The Bank of Mozambique has paid at least $45 million (€41.6 million) to national financial institutions that lent money to Proíndicus, a company that benefited from so-called “hidden debts”, the governor of the central bank said on Thursday.
“I’m not going to hide it from you. We used our reserves to pay these small creditors,” the governor of the Bank of Mozambique, Rogério Zandamela, said on Thursday during a press conference on the results of the meeting of the Monetary Policy Committee (CPMO) of the Mozambican financial regulator.
“$46 million [€42.5 million euros] or 45 million dollars [41.6 million euros] were disbursed, which we ended up using for this,” “for our banks,” which include BIM, Moza Banco and BCI, Zandamela continued.
He said that the agreement with the Mozambican banks that lent money to the Proíndicus project was the result of an understanding between the state and UBS, the institution that acquired Credit Suisse, also a Proíndicus creditor.
The governor of the Bank of Mozambique maintained that the Mozambican creditors were not in a position to write off the Proíndicus debt, because it would mean giving up important resources for the Mozambican financial system.
“Clearly, [the Mozambican financial system] was not in a position to forgive this debt [because], to forgive, in the banking system, means to remove this debt from the portfolio,” he emphasised.
Rogério Zandamela emphasised that UBS had forgiven part of Proíndicus’ debt, describing the operation as a relief for the Mozambican state, but did not specify the sums involved.

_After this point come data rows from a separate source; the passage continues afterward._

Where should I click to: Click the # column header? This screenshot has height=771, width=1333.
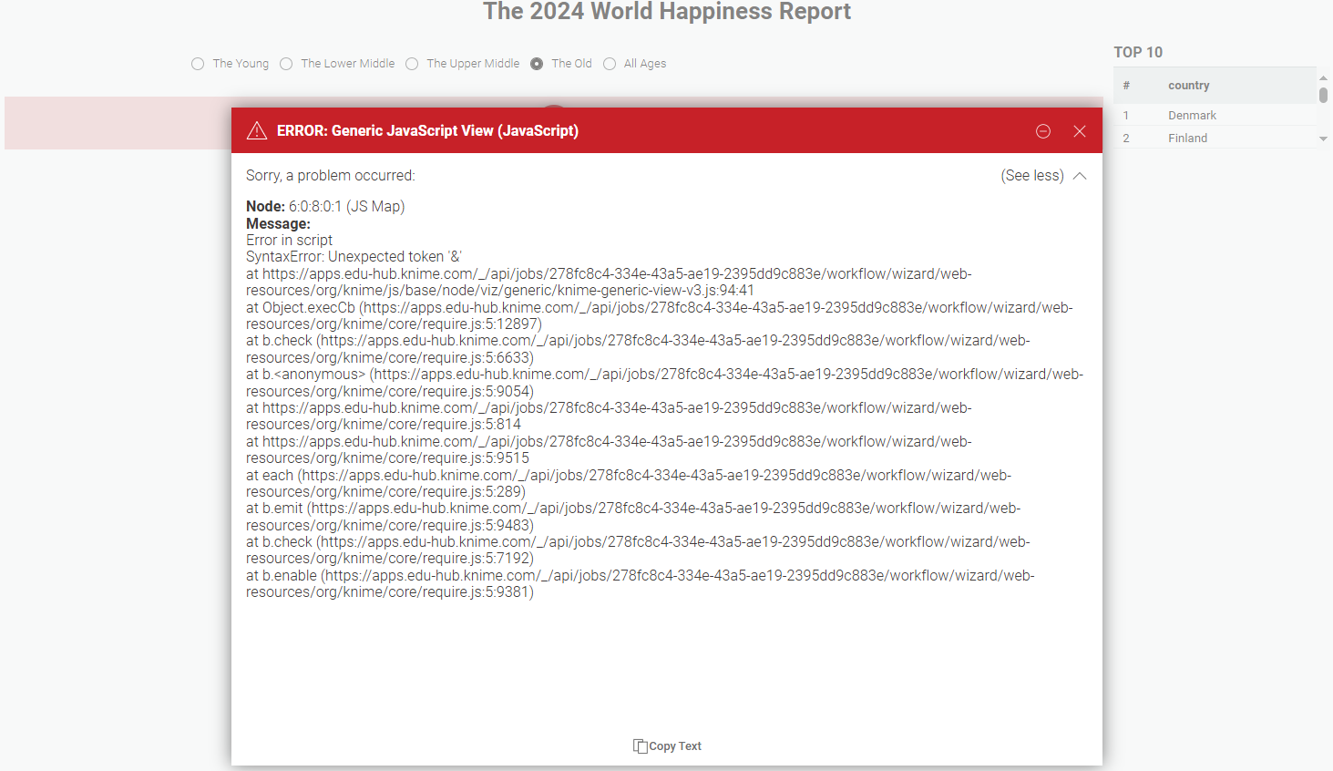(x=1126, y=86)
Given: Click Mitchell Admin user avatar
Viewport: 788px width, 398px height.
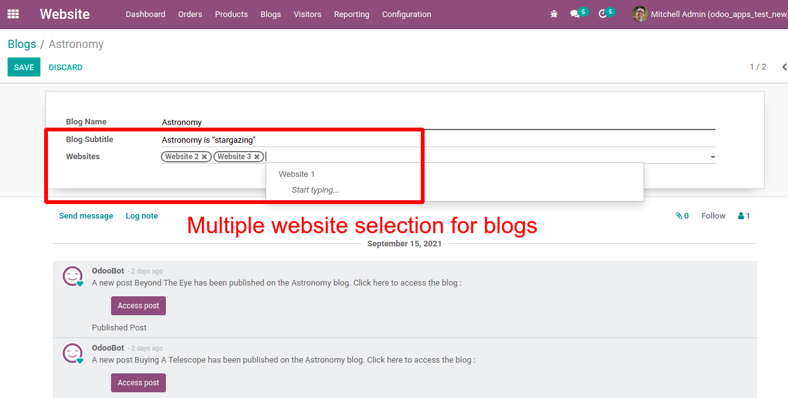Looking at the screenshot, I should 640,14.

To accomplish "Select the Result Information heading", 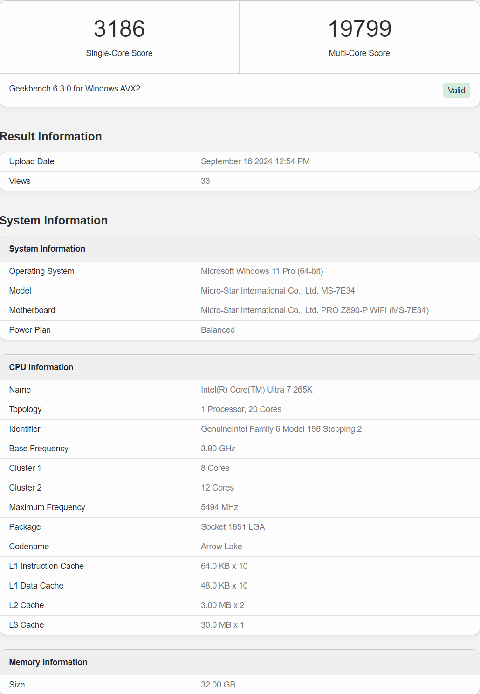I will (51, 137).
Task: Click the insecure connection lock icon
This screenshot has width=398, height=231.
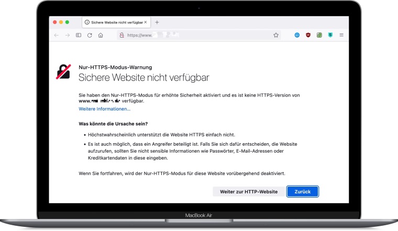Action: click(121, 35)
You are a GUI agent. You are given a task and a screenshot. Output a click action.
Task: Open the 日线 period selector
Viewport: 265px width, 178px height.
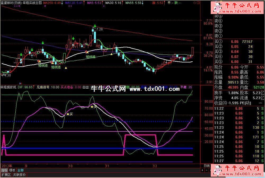pos(207,166)
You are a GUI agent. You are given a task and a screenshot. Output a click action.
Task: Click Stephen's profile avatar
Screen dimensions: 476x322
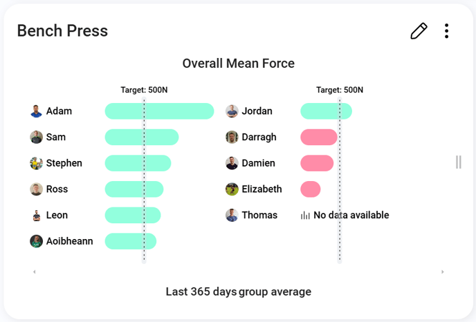37,164
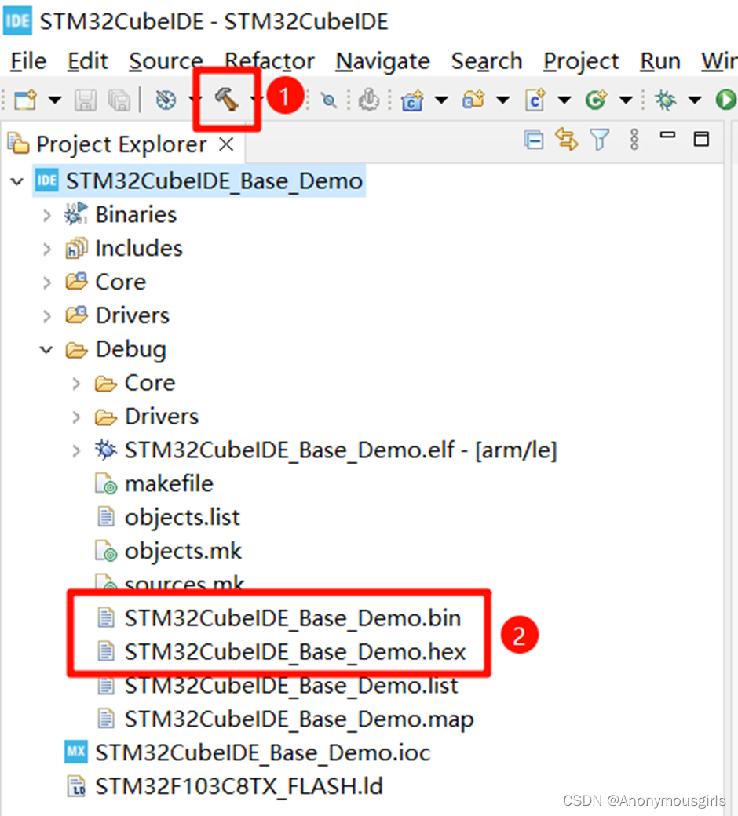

“The government played its part, made its reduction and a part [of the debt] was forgiven, the banks lost, but not everything,” Zandamela emphasised.
Mozambique paid $142 million (€130 million), mainly by issuing domestic debt, to financial institutions as part of an out-of-court settlement to end a dispute in the London Commercial Court over “hidden debts”, according to information from the International Monetary Fund (IMF) consulted in January by Lusa.
In its report on the payment of the aforementioned amount, the IMF states that “in an effort to strengthen governance and transparency and resolve costly disputes related to loans to public companies”, the Mozambican authorities “reached an out-of-court settlement on part of the Proíndicus debt in October 2023”.
“The agreement covers about $522 million [€478.6 million] of the outstanding principal and includes a cash component (46 million dollars) and the issuance of national treasury bonds (6.2 billion meticais over six years, equivalent to $96 million),” reads the IMF report on the evaluation of Mozambique’s assistance programme.
Mozambique previously announced that it had paid $130 million (€119.1 million) to financial institutions as part of an out-of-court settlement with Credit Suisse to end a legal dispute in the London Commercial Court over the “hidden debts” case.
The country is demanding $3.1 billion (€2.8 billion) in damages, compensation and indemnity from the shipping group Privinvest and its owner, Iskandar Safa, whom it accuses of paying bribes to public officials, including former finance minister Manuel Chang, who signed the sovereign guarantees on the loans.